I'm only eleven and a half and I feel as if I've gone through so much. Maybe it's stupid, it probably is actually. So many girls go through abuse all the time.

But that doesn't make it right. I wish I could do something for them, but I can barely do anything for myself. That makes me weak and pathetic. 

Here I am, stuck in a hospital bed, when they're out there, bleeding out. Living worse lives.

Carly's really right. I'm nothing but a waste of space that doesn't deserve the time of day. Instead, I'm wasting valuable resources and money by having to rely on the medical staff, the boys. All the people I rely on.

I wish that when Carly had stuck my head down the toilet multiple times, she'd ended it right there and then. I wish that when she'd cut my back, she'd accidentally cut too deep or too much. I wish that when she made me run outside, I'd caught fatal pneumonia and passed.

Because obviously my parents didn't want me if I'd ended up in a orphanage just a while after I was born.

They saw something in me that Carly recognized. So they'd chosen to not burden themselves.

I didn't realize I was crying even as my vision blurred. I didn't know that I was crying when a tissue had been placed in front of my face.

It was soft and fluffy and felt good against my cheeks. But did I really deserve all of this good stuff? The big room and the cool friends? Carly? Did I deserve Carly?

She's obviously wasting her time on a useless nobody like me.

I heard what the doctors said when they pulled out Louis to talk about me. They said I was under weight and quiet small for my age.

I'm guessing, hoping, praying, that they didn't see the marks on my back. 

It was hard enough spluttering out how I didn't remember who'd done this to me.

But the thing is, how could I explain that I did this to myself?

"It's okay baby," Zayn squeezed me tighter against his torso. "It's alright. We'll get the person who did this."

I wanted to laugh and laugh and never stop.

How can you get the person when that person was me?

Third Person's P.O.V:

She fell in to a restless slumber, tossing and turning ever so often. Awake, she would kill herself with dangerous thoughts.

Asleep, the dreams, nightmares, would never let her rest.

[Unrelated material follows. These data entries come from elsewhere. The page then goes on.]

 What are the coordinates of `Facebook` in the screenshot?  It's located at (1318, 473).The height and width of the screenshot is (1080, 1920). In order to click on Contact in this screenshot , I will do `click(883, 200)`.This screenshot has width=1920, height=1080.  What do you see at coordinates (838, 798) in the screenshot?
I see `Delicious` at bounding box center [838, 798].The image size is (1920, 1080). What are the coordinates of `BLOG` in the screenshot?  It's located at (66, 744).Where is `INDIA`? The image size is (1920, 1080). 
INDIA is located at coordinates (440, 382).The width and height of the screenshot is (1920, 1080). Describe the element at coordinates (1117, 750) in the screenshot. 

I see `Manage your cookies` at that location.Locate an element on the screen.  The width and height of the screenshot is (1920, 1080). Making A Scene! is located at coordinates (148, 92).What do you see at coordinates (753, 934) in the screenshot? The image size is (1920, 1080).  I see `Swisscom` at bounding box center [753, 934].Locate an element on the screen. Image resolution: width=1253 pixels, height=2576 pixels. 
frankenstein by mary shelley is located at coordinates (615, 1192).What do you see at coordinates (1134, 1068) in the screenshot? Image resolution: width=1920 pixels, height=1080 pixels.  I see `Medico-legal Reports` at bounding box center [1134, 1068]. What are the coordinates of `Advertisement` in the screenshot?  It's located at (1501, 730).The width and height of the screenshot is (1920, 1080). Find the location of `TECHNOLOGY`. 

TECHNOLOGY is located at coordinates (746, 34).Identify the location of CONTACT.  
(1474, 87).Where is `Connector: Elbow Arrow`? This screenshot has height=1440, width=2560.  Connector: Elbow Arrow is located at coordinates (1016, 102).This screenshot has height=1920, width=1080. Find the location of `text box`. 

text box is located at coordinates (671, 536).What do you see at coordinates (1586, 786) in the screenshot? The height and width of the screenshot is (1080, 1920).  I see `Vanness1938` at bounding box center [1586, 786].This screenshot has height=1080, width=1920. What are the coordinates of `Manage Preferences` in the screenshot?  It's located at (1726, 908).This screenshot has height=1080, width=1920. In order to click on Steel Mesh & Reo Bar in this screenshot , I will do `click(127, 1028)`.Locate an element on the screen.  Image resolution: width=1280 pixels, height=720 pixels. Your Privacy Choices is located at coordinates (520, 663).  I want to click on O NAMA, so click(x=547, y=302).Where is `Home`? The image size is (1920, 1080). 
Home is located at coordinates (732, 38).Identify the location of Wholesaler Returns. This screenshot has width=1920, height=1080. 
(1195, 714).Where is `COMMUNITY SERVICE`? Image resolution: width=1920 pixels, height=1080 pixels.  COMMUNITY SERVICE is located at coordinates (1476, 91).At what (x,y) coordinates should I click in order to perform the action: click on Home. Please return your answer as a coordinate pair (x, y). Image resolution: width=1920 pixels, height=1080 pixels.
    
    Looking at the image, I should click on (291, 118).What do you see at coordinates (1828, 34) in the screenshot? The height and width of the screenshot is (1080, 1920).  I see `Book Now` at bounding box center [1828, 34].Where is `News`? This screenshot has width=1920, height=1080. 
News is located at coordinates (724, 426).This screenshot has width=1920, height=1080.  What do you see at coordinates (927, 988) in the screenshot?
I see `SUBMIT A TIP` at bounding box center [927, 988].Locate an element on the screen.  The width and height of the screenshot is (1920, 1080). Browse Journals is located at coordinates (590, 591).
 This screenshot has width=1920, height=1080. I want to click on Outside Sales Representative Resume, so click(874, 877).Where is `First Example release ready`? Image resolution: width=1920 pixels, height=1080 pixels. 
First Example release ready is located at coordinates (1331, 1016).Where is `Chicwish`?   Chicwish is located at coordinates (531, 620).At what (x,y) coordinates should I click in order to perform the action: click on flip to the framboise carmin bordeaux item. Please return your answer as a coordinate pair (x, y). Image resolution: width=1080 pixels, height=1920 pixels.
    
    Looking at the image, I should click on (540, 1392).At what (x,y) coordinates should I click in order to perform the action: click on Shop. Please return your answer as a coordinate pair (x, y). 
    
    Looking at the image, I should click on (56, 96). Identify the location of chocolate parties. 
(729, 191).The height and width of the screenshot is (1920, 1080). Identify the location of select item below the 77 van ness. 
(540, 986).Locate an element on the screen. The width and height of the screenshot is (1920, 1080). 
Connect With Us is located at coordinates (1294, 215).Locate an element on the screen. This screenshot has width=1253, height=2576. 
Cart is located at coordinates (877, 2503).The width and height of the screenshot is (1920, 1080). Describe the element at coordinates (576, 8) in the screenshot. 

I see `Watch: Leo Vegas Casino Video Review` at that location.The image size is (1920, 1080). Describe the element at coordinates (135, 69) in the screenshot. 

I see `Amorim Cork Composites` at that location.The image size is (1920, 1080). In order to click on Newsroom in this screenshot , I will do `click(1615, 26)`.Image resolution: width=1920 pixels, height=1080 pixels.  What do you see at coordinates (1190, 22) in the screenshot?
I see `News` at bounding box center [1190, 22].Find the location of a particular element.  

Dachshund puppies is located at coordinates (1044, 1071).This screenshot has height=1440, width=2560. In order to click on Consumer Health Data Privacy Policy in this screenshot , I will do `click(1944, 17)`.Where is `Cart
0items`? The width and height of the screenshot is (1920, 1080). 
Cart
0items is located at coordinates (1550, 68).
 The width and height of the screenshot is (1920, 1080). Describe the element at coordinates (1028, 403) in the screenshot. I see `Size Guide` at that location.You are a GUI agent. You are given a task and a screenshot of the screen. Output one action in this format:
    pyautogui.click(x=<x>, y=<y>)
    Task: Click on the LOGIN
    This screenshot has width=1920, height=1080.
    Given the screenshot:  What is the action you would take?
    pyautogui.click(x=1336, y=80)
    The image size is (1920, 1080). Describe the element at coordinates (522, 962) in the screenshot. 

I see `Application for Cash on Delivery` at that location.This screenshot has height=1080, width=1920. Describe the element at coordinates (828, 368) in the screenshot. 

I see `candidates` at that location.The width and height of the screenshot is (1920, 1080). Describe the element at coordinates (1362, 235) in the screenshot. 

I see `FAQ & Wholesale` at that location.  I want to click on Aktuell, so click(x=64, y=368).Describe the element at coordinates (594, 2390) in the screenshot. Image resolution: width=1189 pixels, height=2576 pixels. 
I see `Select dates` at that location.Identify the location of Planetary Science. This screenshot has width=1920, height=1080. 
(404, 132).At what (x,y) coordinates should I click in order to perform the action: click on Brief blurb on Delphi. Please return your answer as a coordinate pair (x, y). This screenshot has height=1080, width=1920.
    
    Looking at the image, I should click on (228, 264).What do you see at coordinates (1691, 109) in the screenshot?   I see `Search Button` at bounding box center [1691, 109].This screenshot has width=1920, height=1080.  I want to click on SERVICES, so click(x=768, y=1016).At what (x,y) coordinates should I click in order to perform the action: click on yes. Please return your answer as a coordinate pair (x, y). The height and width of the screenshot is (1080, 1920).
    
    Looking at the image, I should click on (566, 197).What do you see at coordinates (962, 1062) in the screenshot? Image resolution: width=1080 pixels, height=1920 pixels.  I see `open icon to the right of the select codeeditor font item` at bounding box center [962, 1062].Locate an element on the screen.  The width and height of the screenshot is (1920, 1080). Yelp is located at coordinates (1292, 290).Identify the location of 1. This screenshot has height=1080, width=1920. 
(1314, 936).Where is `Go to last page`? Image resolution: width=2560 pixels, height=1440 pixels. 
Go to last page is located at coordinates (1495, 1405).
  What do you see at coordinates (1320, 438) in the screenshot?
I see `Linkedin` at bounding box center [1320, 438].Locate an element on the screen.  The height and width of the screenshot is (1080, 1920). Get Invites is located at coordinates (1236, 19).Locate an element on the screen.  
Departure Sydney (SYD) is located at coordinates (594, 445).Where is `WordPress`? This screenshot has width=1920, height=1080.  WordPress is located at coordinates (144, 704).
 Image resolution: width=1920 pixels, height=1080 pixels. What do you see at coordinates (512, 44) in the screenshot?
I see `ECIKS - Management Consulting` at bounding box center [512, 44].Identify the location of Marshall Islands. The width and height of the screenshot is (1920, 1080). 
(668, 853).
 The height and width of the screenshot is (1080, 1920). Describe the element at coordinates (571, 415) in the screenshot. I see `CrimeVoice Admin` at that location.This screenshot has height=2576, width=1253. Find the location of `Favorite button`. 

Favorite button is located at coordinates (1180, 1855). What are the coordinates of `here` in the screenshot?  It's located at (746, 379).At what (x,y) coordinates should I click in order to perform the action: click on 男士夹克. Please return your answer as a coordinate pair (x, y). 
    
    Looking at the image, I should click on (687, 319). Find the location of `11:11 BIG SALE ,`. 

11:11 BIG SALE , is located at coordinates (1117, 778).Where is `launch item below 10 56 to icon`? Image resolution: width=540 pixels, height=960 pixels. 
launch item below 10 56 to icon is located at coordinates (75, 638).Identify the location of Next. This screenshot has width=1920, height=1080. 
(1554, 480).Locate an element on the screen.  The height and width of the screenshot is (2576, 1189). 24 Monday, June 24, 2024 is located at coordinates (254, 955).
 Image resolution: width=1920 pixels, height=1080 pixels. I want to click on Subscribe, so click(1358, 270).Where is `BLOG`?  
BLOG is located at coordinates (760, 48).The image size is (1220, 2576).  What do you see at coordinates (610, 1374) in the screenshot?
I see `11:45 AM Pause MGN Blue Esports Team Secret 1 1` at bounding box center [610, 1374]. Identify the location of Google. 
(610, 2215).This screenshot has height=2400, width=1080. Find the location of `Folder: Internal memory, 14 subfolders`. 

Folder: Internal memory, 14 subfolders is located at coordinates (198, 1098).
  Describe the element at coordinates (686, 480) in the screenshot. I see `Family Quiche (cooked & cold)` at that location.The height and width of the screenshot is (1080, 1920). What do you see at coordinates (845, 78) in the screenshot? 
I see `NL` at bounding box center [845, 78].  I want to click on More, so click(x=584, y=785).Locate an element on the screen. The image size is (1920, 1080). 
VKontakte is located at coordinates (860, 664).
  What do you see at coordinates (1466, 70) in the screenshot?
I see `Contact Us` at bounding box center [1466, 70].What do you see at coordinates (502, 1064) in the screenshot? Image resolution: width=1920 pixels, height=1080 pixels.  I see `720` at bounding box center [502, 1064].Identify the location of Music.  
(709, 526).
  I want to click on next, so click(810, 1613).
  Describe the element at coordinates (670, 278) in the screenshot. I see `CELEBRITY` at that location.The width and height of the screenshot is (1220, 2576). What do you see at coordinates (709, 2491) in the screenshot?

Either way, she was not free. And they could only fear that the worst was yet to come.

"Harry, Niall and Carly are at McDonald's now, do you guys want anything?" Liam asked as he looked up from his phone.

They'd been sitting in silence, occasionally speaking since Maggie had drifted off after crying. She hadn't spoken to anything after her strange outburst.

"I have a really long time to live."

It gave Zayn shivers when he thought about the simplicity she'd whispered it with. Her face had showed no emotion, and for the first time he felt as if there may be much more to Maggie than he could have ever wandered.